Once it is recognized that personal injury claims, as opposed to property claims, form the basis of distinction, the identification of whether the injury is limited to bodily injury, or may include injury to the mind or psyche, is not a difficult issue. Unless the statute were to limit the claim to bodily injury, it is difficult to assume that the person does not include both body and psyche.

Mental anguish, damage to reputation, and damages caused by false imprisonment and malicious prosecution are therefore equally injury to the person. Had the Maryland legislature intended to limit the exemption to claims for bodily or physical injury, it would have so limited the provision. In contrast to the Maryland statute, the federal exemption, which is not here applicable, does in fact limit its exemption to bodily injury. See 11 U.S.C. § 522(d)(11)(D).

The Court, therefore, concludes that in the absence of a restriction in the Maryland statute, claims for injury of the person encompass claims for damage to his psyche, including mental anguish and damage to reputation, and they are, therefore, exempt.

The claim with respect to punitive damages, on the other hand, is not a claim for injury to the person of the debtor. Punitive damages are a financial windfall inuring to the person injured by reason of the conduct of the tortfeasor. Since no provision in the statute exempts this claim, it will become part of the bankrupt estate.
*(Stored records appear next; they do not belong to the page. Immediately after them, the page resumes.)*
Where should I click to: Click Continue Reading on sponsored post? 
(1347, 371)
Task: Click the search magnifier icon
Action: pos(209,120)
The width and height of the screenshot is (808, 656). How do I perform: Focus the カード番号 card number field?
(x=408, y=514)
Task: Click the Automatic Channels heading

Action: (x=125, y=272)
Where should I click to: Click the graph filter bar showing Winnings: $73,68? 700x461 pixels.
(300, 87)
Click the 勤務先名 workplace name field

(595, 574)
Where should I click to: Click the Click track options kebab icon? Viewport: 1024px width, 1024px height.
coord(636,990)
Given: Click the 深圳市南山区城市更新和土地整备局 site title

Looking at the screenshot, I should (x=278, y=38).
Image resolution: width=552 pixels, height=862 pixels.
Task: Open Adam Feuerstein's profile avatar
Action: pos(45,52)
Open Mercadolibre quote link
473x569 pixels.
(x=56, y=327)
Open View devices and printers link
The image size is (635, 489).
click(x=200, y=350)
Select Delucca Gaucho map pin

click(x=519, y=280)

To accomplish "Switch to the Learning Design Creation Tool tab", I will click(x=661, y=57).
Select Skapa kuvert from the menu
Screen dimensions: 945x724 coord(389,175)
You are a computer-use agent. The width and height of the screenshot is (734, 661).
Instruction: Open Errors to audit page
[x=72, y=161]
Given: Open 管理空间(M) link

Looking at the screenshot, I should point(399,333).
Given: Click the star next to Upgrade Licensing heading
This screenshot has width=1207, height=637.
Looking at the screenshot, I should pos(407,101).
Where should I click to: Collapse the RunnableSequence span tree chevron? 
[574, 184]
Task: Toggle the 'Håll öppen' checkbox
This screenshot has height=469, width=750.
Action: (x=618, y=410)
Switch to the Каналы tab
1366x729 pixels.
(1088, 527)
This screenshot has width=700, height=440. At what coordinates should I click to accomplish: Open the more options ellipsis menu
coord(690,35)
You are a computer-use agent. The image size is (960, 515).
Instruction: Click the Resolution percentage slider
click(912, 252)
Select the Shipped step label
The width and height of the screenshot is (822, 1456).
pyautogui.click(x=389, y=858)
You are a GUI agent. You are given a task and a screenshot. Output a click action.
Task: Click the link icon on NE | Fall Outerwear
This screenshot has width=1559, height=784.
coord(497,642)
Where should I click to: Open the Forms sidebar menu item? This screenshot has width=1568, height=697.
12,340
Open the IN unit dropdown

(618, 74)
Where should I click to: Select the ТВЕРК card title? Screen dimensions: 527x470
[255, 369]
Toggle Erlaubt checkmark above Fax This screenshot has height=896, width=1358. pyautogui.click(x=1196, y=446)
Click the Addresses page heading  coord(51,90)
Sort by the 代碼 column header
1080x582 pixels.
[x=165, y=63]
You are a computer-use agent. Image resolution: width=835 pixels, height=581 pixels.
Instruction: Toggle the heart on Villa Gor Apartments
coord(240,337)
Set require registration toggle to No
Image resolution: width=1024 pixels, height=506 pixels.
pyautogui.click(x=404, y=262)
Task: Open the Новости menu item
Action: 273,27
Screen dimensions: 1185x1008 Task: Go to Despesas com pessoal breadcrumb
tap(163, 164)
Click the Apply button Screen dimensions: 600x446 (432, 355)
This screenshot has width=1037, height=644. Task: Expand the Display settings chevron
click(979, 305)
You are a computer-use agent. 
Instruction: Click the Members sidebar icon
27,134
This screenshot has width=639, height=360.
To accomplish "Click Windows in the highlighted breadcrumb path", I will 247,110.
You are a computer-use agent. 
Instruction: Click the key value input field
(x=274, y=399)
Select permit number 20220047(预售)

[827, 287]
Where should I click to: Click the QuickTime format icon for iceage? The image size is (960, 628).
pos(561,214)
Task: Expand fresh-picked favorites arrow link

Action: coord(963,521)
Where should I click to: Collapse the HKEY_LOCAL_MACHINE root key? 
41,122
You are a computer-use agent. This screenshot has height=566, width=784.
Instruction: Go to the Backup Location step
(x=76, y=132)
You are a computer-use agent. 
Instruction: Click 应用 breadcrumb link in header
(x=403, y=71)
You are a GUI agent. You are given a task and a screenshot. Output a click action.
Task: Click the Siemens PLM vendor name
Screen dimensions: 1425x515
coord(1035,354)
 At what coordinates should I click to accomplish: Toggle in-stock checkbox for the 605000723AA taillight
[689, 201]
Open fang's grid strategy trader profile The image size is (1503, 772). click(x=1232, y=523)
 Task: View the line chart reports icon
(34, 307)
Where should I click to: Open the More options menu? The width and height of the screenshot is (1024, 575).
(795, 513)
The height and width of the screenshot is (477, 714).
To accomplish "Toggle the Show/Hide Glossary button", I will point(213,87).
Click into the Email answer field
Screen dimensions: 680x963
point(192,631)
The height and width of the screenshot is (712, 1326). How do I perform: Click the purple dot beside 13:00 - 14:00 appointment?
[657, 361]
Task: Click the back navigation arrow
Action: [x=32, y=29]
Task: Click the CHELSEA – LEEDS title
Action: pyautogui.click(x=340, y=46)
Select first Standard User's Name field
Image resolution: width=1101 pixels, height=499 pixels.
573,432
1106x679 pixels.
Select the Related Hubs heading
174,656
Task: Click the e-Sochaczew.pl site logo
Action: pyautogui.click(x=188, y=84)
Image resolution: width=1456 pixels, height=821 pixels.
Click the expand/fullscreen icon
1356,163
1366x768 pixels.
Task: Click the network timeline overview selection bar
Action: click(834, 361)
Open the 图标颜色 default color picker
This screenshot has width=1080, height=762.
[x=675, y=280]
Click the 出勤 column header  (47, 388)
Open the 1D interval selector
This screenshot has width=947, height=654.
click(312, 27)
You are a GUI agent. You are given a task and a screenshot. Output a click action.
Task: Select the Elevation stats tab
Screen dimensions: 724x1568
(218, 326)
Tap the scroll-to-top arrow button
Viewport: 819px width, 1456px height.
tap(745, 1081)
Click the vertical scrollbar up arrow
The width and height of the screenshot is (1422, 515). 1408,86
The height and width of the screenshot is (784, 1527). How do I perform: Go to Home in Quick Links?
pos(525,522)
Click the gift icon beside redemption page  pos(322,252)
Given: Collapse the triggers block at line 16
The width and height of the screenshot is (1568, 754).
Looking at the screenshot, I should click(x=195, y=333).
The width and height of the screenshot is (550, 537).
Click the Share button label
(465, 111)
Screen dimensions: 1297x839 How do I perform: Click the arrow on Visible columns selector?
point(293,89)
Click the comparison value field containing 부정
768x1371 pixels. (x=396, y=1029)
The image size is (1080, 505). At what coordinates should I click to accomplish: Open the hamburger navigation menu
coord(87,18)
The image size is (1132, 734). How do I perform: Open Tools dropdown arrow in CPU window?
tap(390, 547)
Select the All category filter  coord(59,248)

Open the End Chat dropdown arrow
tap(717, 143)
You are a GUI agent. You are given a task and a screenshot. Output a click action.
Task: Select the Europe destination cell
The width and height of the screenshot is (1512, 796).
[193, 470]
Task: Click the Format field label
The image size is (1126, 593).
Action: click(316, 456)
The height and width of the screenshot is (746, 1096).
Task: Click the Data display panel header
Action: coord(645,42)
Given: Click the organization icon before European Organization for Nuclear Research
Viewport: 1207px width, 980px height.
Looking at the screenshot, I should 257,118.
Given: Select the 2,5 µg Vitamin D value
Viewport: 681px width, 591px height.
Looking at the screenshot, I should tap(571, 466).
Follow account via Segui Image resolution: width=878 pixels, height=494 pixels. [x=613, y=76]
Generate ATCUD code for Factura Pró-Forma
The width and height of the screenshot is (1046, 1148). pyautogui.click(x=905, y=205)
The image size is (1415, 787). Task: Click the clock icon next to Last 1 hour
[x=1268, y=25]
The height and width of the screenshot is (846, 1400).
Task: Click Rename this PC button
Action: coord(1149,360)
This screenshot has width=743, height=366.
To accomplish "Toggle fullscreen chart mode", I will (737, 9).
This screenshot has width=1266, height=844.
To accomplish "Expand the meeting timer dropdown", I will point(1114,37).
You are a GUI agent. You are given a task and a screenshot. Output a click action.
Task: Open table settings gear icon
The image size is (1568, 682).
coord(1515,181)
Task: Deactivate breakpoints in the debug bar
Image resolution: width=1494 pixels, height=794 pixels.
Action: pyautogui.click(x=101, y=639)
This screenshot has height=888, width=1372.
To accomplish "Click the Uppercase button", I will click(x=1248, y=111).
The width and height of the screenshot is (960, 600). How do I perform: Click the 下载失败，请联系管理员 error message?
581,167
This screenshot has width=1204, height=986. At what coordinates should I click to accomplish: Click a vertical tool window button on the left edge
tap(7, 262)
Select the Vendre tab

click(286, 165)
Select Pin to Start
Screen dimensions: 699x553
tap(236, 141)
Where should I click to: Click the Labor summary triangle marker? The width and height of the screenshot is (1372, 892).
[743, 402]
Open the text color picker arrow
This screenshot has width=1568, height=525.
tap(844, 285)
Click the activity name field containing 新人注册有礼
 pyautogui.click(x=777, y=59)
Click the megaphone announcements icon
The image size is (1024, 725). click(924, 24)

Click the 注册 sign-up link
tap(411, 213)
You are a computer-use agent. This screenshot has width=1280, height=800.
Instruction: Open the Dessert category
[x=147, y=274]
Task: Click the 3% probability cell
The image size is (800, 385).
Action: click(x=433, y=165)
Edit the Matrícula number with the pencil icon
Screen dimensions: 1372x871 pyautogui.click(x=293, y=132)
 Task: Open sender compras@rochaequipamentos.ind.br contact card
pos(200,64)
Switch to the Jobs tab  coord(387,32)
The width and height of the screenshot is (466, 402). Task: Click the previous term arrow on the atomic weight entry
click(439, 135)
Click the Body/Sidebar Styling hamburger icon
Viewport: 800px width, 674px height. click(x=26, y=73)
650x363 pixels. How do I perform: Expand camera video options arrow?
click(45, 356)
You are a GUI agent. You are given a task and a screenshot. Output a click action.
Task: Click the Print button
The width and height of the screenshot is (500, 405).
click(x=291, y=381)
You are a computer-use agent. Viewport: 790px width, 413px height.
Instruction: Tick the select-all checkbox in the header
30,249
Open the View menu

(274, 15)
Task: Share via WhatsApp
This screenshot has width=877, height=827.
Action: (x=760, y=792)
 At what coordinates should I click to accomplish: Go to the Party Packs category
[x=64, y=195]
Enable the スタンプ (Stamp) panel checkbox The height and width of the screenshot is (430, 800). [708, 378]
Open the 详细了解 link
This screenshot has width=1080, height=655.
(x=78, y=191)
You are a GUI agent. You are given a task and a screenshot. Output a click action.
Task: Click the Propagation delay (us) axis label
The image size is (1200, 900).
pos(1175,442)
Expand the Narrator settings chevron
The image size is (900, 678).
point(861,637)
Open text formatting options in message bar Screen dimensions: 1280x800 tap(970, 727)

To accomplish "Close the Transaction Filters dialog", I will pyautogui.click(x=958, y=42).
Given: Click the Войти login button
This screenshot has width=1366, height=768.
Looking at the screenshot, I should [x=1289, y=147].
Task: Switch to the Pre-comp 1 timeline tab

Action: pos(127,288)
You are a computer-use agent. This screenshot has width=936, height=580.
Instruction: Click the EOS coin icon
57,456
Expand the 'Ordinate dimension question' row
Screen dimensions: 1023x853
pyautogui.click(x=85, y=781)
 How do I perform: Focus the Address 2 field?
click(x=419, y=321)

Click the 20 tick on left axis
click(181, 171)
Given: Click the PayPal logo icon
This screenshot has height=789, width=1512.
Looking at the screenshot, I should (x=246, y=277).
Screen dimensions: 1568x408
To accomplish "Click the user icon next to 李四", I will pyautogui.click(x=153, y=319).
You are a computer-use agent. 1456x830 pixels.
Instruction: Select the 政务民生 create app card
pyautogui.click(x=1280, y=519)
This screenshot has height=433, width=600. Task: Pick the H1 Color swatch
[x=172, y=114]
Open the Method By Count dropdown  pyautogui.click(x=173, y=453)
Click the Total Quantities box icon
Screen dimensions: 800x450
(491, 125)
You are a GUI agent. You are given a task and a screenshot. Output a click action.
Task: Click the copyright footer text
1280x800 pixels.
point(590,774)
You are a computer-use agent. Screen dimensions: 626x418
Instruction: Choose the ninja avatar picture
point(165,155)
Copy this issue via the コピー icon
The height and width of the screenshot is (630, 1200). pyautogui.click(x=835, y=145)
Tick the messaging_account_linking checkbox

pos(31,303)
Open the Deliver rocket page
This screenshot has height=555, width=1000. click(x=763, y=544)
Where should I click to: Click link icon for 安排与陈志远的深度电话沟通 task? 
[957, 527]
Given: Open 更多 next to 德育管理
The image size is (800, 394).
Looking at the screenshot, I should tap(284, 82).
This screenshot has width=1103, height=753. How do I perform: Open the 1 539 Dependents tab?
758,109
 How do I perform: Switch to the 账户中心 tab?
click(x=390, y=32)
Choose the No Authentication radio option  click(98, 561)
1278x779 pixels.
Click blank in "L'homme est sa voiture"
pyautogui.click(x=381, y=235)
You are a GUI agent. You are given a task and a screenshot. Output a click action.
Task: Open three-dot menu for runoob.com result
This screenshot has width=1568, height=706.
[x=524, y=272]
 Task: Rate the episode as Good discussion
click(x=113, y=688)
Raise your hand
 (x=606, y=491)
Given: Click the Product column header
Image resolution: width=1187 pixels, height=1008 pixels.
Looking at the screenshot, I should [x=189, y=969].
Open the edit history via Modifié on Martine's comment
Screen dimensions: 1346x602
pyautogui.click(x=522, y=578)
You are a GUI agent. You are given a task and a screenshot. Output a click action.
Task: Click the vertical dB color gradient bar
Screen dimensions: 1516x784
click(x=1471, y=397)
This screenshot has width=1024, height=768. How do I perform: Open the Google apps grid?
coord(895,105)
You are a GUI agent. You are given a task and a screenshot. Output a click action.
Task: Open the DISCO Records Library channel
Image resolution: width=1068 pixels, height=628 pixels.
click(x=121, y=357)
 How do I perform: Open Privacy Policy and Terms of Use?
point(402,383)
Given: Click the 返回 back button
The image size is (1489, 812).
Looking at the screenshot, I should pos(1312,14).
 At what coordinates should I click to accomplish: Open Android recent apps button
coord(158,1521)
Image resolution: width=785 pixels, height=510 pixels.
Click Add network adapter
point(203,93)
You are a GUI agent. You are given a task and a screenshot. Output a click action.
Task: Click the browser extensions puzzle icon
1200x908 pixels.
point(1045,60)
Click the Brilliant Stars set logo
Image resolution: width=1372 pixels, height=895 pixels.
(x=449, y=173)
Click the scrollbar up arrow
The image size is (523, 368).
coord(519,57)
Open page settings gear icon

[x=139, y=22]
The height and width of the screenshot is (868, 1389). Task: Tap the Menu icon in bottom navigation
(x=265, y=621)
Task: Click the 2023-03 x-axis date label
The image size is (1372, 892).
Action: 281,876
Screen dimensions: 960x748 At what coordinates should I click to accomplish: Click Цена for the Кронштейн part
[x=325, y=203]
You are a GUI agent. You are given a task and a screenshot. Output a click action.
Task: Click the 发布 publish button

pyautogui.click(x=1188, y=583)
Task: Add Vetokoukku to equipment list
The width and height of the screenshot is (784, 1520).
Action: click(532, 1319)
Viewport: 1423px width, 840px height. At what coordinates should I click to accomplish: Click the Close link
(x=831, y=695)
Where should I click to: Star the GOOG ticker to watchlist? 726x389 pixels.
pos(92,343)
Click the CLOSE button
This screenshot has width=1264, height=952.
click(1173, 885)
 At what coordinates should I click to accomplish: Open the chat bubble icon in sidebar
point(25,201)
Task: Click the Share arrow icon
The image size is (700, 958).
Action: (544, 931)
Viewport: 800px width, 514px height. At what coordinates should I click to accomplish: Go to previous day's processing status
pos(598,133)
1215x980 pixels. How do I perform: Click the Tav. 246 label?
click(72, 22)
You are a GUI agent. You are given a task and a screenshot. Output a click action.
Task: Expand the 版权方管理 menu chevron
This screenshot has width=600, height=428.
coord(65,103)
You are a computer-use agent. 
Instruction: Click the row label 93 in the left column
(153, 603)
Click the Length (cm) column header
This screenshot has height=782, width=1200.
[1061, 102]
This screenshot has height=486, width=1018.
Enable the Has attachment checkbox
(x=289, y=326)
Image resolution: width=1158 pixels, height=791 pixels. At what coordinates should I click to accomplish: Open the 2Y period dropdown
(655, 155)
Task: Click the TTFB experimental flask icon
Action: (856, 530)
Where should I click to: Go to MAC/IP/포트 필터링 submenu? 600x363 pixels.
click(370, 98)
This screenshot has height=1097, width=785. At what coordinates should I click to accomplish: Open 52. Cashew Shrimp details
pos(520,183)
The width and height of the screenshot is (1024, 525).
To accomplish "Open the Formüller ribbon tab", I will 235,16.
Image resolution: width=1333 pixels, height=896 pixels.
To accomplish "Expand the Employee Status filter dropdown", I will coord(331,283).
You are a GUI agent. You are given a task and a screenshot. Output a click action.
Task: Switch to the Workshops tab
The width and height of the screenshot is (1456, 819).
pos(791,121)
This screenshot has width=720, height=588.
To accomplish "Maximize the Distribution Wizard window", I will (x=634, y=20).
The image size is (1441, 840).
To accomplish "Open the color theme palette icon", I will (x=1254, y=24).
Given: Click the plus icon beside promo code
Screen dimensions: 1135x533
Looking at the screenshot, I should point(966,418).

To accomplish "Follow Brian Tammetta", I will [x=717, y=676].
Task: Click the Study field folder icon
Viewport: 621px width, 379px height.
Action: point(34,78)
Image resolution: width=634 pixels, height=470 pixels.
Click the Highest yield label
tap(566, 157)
To read the terms of the statute to include these amounts would be to construe them in a manner inconsistent with the underlying purpose of the exemption statute and with the broader context of permitting creditors to realize only on property of the debtor for satisfaction of their just debts.

Finally, the claim for damages for breach of contract is not a claim for injury to the person as acknowledged by the parties at oral argument. Accordingly, it is subject to execution and will become part of the bankruptcy estate.

For the foregoing reasons, the decision of the bankruptcy judge will be affirmed in part and reversed in part. This Court will enter a separate order that any claim for punitive damages and any claim for breach of contract are part of the bankrupt estate claimed by the Trustee, and the tort claims for compensatory damages for injury to the person of the debtor are exempt from the bankrupt estate. Finally, the Trustee's motion to certify these questions to the Maryland Court of Appeals will be denied.

The Court will enter a separate Order giving effect to this opinion.


For the reasons given in the opinion filed herewith, it is hereby ORDERED this 5th day of August, 1988, by the United States District Court for the District of Maryland, that:

1. The opinion of the Bankruptcy Court exempting tort claims for compensatory damages that are the subject of the litigation in the Circuit Court for Baltimore City is AFFIRMED;

2. The opinion of the Bankruptcy Court exempting claims for breach of contract in the same case is REVERSED, and any award of damages for breach of contract shall become part of the debtor's estate in bankruptcy;

3. The opinion of the Bankruptcy Court exempting claims for punitive damages in the same case is REVERSED, and any award of punitive damages shall become part of the debtor's estate in bankruptcy;

4. The motion of the Trustee for an order certifying certain questions of state law to the Court of Appeals of Maryland, is DENIED; and

5. The Clerk of the Court is directed to mail a copy of this Order and Memorandum Opinion to all counsel of record.